#### Task instructions:
Transcribe the records below in full; pictures stay out of the copy.

[Pixel coordinate grounding data]
☆ ☆ ☆

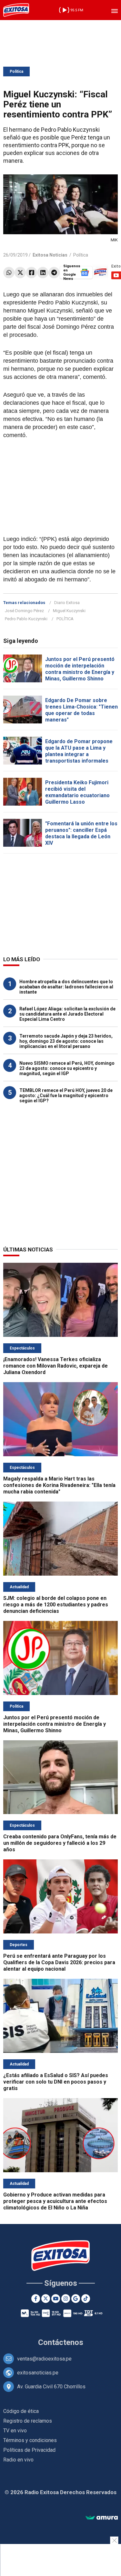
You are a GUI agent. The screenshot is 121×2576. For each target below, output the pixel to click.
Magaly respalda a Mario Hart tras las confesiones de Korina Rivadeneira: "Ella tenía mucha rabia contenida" (59, 1485)
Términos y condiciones (30, 2440)
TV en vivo (15, 2430)
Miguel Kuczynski (69, 610)
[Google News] (75, 2298)
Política (16, 71)
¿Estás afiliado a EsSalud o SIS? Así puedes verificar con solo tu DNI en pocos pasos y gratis (55, 2081)
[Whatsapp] (9, 272)
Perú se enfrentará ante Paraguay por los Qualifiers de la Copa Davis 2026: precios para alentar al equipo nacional (59, 1962)
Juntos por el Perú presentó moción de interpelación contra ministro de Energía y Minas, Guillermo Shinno (80, 669)
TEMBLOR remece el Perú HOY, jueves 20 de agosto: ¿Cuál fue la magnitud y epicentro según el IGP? (66, 1095)
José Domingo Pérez (24, 610)
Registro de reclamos (27, 2421)
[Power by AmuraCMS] (102, 2518)
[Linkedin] (42, 272)
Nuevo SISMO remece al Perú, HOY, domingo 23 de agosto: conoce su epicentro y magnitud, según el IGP (67, 1068)
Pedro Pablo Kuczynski (26, 618)
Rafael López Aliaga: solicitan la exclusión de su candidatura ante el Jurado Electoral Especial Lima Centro (67, 1014)
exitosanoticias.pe (37, 2373)
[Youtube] (55, 2298)
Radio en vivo (18, 2460)
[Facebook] (31, 272)
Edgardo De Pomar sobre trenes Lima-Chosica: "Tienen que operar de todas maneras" (81, 710)
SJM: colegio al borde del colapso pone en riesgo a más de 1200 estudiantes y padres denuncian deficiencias (55, 1604)
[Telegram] (54, 272)
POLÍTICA (65, 618)
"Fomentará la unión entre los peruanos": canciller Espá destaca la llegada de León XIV (81, 833)
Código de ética (21, 2411)
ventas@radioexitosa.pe (44, 2359)
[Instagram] (65, 2298)
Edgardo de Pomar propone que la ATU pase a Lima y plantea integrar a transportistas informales (79, 751)
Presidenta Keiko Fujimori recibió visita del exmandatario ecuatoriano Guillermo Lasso (77, 792)
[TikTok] (85, 2298)
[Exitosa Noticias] (16, 10)
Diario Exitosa (67, 602)
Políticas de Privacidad (29, 2450)
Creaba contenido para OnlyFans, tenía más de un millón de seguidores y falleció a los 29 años (59, 1843)
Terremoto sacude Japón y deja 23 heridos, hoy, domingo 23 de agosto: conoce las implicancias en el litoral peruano (66, 1041)
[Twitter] (20, 272)
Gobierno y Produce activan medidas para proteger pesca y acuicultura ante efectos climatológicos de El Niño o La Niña (55, 2201)
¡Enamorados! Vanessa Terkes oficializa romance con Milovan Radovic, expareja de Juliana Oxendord (55, 1365)
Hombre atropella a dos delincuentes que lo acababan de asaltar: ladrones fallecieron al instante (66, 987)
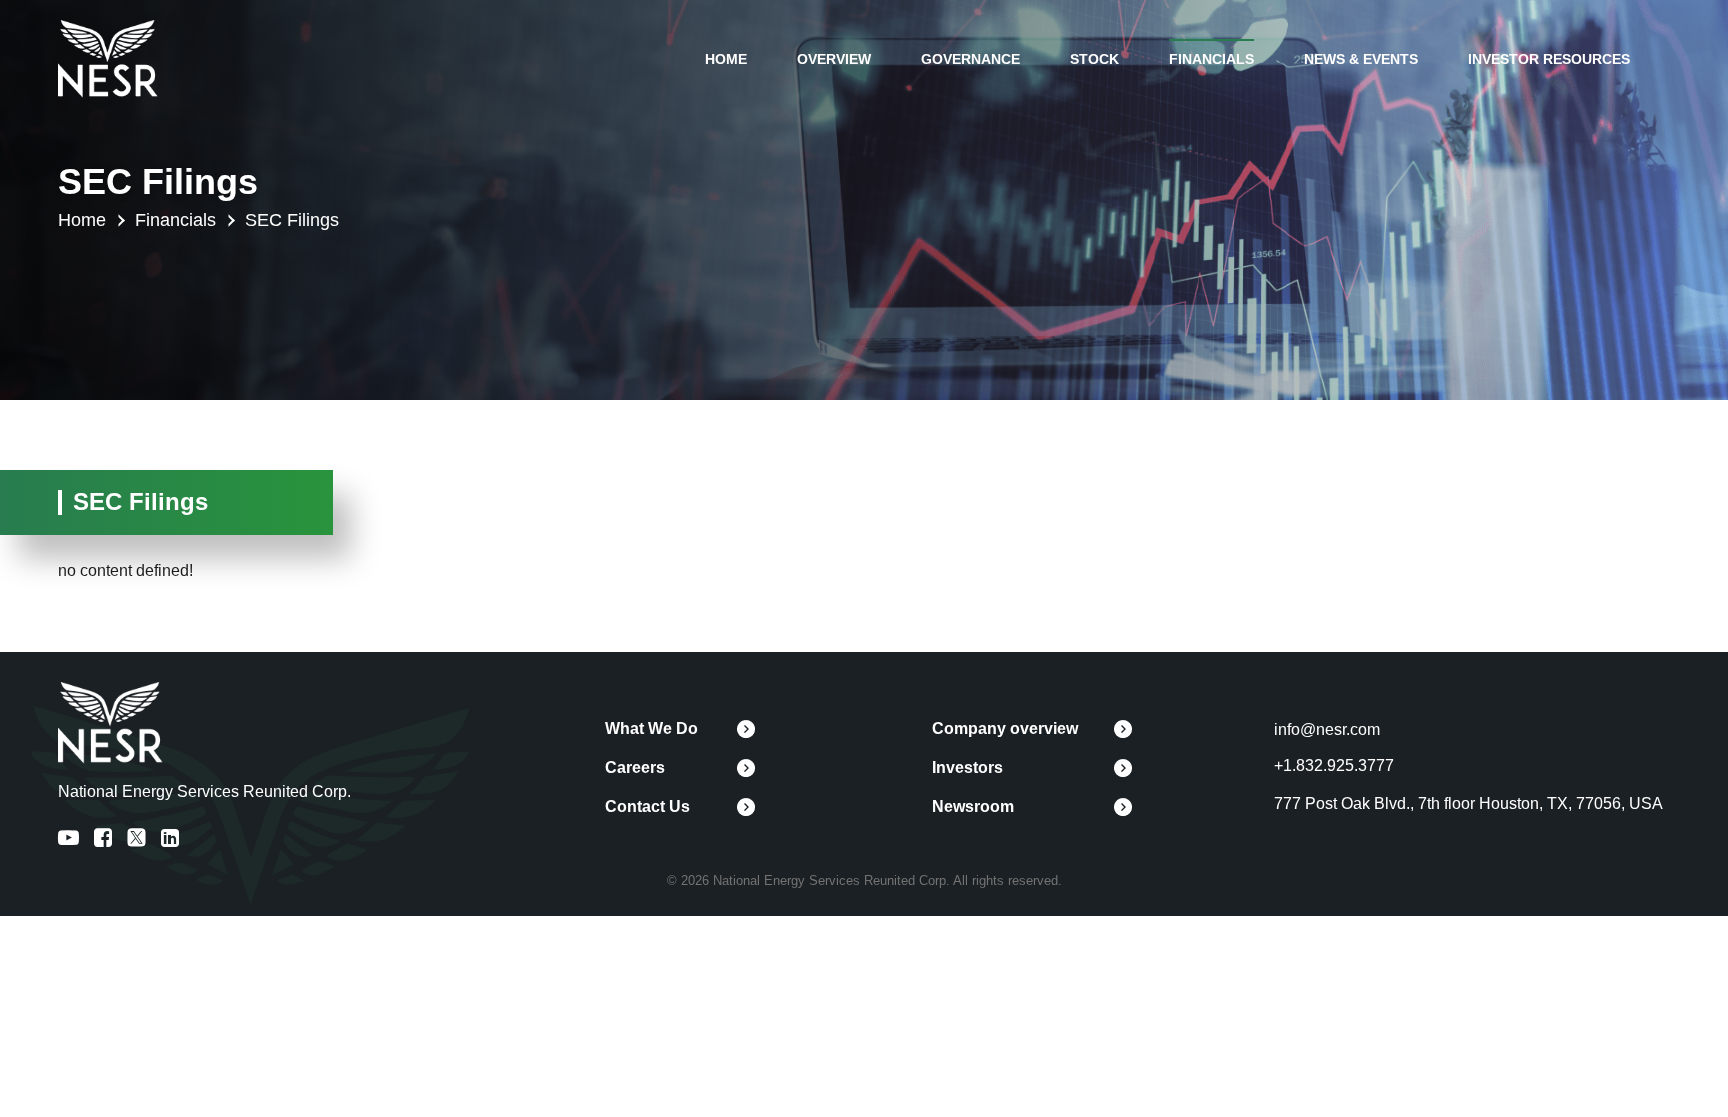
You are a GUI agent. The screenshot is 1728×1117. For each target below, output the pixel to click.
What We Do (651, 728)
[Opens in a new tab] (108, 57)
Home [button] (82, 220)
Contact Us (647, 806)
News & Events (1361, 59)
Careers (635, 767)
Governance (970, 59)
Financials (1211, 59)
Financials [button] (175, 220)
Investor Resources (1549, 59)
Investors (967, 767)
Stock (1094, 59)
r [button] (119, 221)
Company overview (1005, 728)
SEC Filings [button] (292, 220)
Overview (834, 59)
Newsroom (973, 806)
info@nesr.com (1327, 729)
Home (726, 59)
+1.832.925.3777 (1334, 765)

☆ ☆ ☆

#### Expected answer:
You are a GUI agent. The screenshot is 121×2576. For each target below, output the pixel to click.
Magaly respalda a Mario Hart tras las confesiones de Korina Rivadeneira: "Ella tenía mucha rabia contenida" (59, 1485)
Términos y condiciones (30, 2440)
TV en vivo (15, 2430)
Miguel Kuczynski (69, 610)
[Google News] (75, 2298)
Política (16, 71)
¿Estás afiliado a EsSalud o SIS? Así puedes verificar con solo tu DNI en pocos pasos y gratis (55, 2081)
[Whatsapp] (9, 272)
Perú se enfrentará ante Paraguay por los Qualifiers de la Copa Davis 2026: precios para alentar al equipo nacional (59, 1962)
Juntos por el Perú presentó moción de interpelación contra ministro de Energía y Minas, Guillermo Shinno (80, 669)
TEMBLOR remece el Perú HOY, jueves 20 de agosto: ¿Cuál fue la magnitud y epicentro según el IGP? (66, 1095)
José Domingo Pérez (24, 610)
Registro de reclamos (27, 2421)
[Power by AmuraCMS] (102, 2518)
[Linkedin] (42, 272)
Nuevo SISMO remece al Perú, HOY, domingo 23 de agosto: conoce su epicentro y magnitud, según el IGP (67, 1068)
Pedro Pablo Kuczynski (26, 618)
Rafael López Aliaga: solicitan la exclusión de su candidatura ante el Jurado Electoral Especial Lima Centro (67, 1014)
exitosanoticias.pe (37, 2373)
[Youtube] (55, 2298)
Radio en vivo (18, 2460)
[Facebook] (31, 272)
Edgardo De Pomar sobre trenes Lima-Chosica: "Tienen que operar de todas maneras" (81, 710)
SJM: colegio al borde del colapso pone en riesgo a más de 1200 estudiantes y padres denuncian deficiencias (55, 1604)
[Telegram] (54, 272)
POLÍTICA (65, 618)
"Fomentará la unión entre los peruanos": canciller Espá destaca la llegada de León XIV (81, 833)
Código de ética (21, 2411)
ventas@radioexitosa.pe (44, 2359)
[Instagram] (65, 2298)
Edgardo de Pomar propone que la ATU pase a Lima y plantea integrar a transportistas informales (79, 751)
Presidenta Keiko Fujimori recibió visita del exmandatario ecuatoriano Guillermo Lasso (77, 792)
[TikTok] (85, 2298)
[Exitosa Noticias] (16, 10)
Diario Exitosa (67, 602)
Políticas de Privacidad (29, 2450)
Creaba contenido para OnlyFans, tenía más de un millón de seguidores y falleció a los 29 años (59, 1843)
Terremoto sacude Japón y deja 23 heridos, hoy, domingo 23 de agosto: conoce las implicancias en el litoral peruano (66, 1041)
[Twitter] (20, 272)
Gobierno y Produce activan medidas para proteger pesca y acuicultura ante efectos climatológicos de El Niño o La Niña (55, 2201)
¡Enamorados! Vanessa Terkes oficializa romance con Milovan Radovic, expareja de Juliana Oxendord (55, 1365)
Hombre atropella a dos delincuentes que lo acababan de asaltar: ladrones fallecieron al instante (66, 987)
You are a GUI agent. The screenshot is 1728×1117. For each target below, output the pixel to click.
What We Do (651, 728)
[Opens in a new tab] (108, 57)
Home [button] (82, 220)
Contact Us (647, 806)
News & Events (1361, 59)
Careers (635, 767)
Governance (970, 59)
Financials (1211, 59)
Financials [button] (175, 220)
Investor Resources (1549, 59)
Investors (967, 767)
Stock (1094, 59)
r [button] (119, 221)
Company overview (1005, 728)
SEC Filings [button] (292, 220)
Overview (834, 59)
Newsroom (973, 806)
info@nesr.com (1327, 729)
Home (726, 59)
+1.832.925.3777 (1334, 765)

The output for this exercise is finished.